The article linked below talks a lot about allaying lawyers' fears of CLM technology to increase adoption. I'm not sure that will work. Fear is a motivator but also more often a de-motivator.
Rather, if CLM technology is positioned as one key way to "enable lawyers to practice more law," I feel it will have a better chance at being adopted. Lawyers go to law school with hearts and minds full of idealism and hope. They exit and enter private practice, and many find that the profession is "a grind" and that rites of passage like long days of document reviews are the daily experience.

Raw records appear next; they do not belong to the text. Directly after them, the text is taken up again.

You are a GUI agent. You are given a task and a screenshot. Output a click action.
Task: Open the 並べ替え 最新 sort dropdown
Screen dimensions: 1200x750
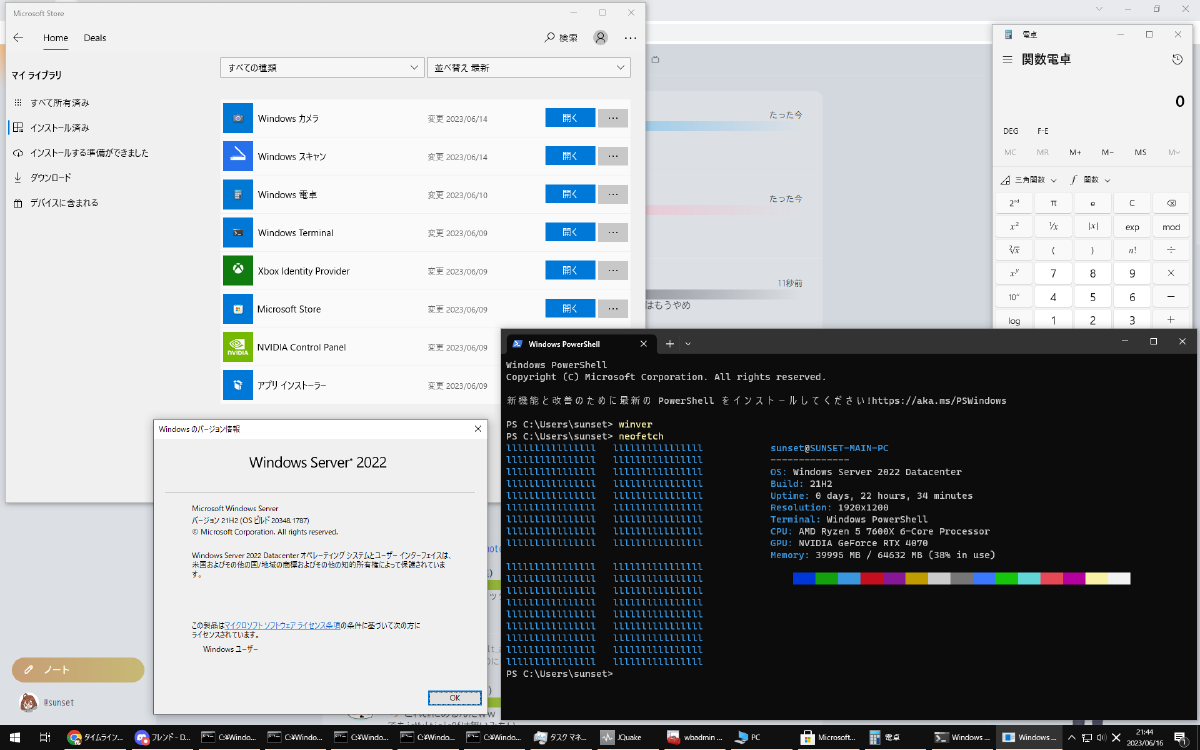(529, 67)
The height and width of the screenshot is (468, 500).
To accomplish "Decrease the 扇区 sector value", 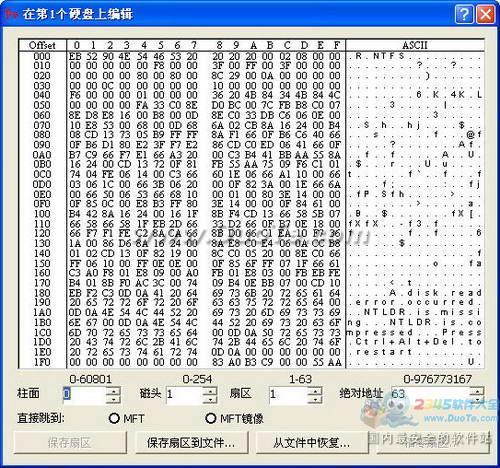I will tap(315, 399).
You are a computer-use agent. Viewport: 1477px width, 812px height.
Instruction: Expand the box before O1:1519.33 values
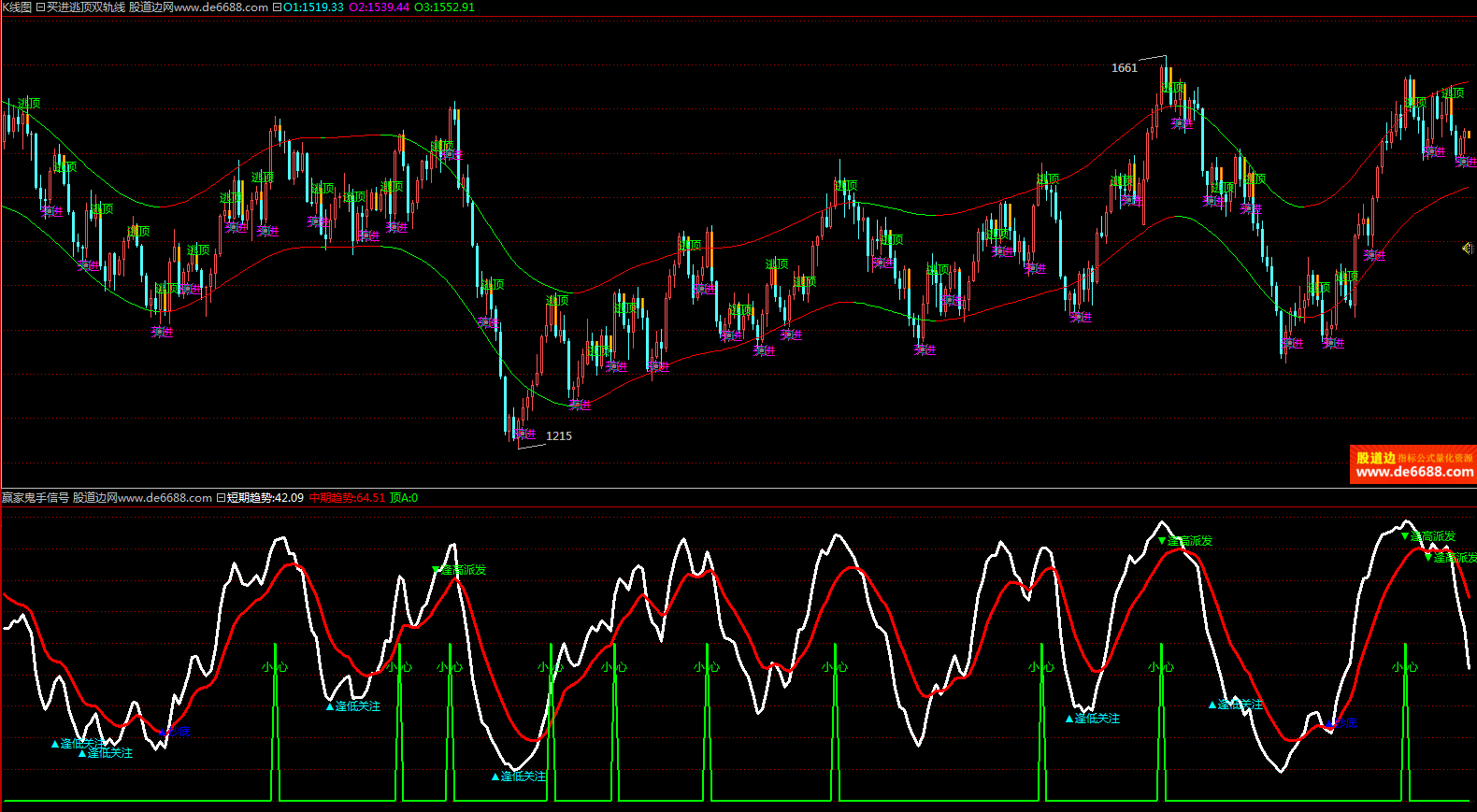(277, 7)
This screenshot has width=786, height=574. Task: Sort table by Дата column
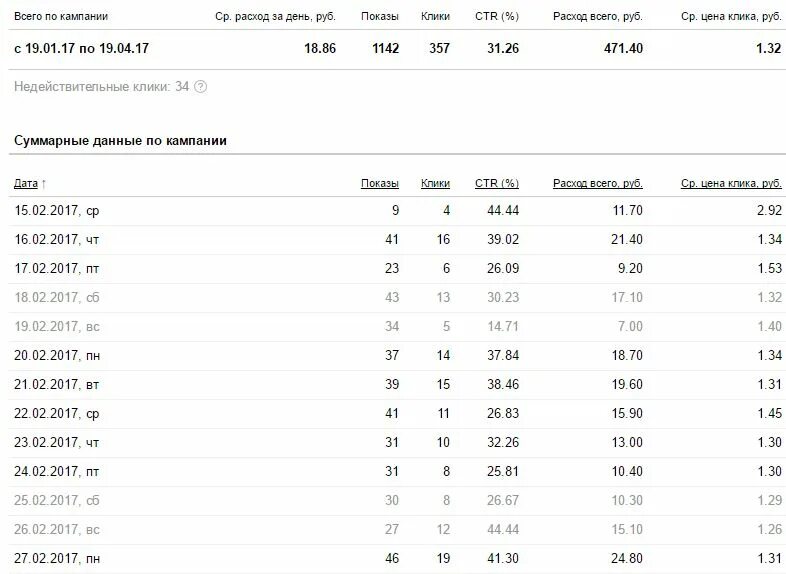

Hence the large pool of "recovering lawyers."
However, if technology like CLM can enable transaction lawyers to delegate more routine work that does not require their legal training, and free themselves up to be more strategic on behalf of their clients, it not only increases the lawyers' morale but ends up adding more value to clients. Which client wants to pay their lawyer $350-$600 per hour to review routine statements of work for contracting with vendors? Not many, but they end up doing it anyway. If that work can be done by law firm staff at lower rates, freeing up the more senior lawyers to provide legal advice, it helps everyone. That's the true promise of CLM.
Caution: CLM technology is not an elixir. Implementing it does not automatically create the benefits above. Law firm leadership needs to feel comfortable having routine contract work performed by paraprofessionals and first-year associates. Leaders also need to be confident about presenting a model to clients that blends a team of resources at different rates to perform duties - the right resource, doing the right work.
“I think lawyers can’t and shouldn’t shy away from the [CLM] technology just because it will cannibalize in the short term their billable hours,”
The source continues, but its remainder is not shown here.